Forschende der Boku Wien haben untersucht, wie Wasserkraftwerke betrieben werden können, damit Fische weniger unter den schwankenden Wassermengen leiden.

Stell dir vor, du schwimmst gemütlich in einem Fluss und plötzlich schießt eine große Welle an dir vorbei. Genau das passiert Fischen, wenn ein Wasserkraftwerk kurz viel mehr Wasser durchlässt – das nennt man „Hydropeaking". Die Forscherinnen und Forscher der Boku Wien haben in einer Versuchsanlage in Lunz am See über zehn Jahre lang getestet, wie Fische darauf reagieren. Dabei haben sie rund 120.000 Tiere aus vier verschiedenen Fischarten beobachtet.
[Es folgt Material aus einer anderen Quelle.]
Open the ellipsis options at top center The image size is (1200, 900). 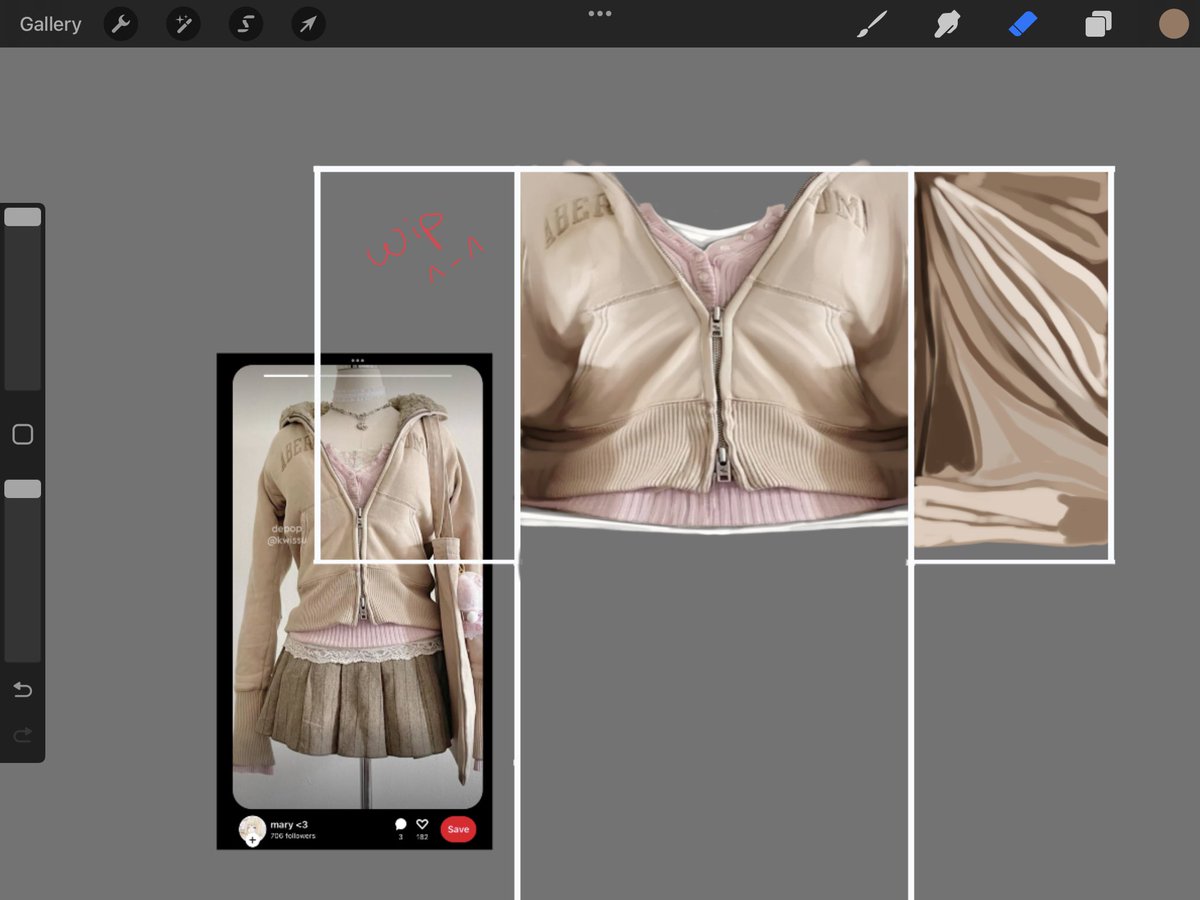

Das Ergebnis: Vor allem kleine Fische und Fischlarven haben große Probleme mit den schnellen Änderungen. Sie können stranden oder weit flussab getrieben werden. Besonders schlecht geht es ihnen nachts und wenn zusätzlich viel kaltes Wasser ins Flussbett gelangt – das wird „Thermopeaking" genannt. Insgesamt sind in Österreich etwa 800 Kilometer Fluss von solchen Belastungen betroffen.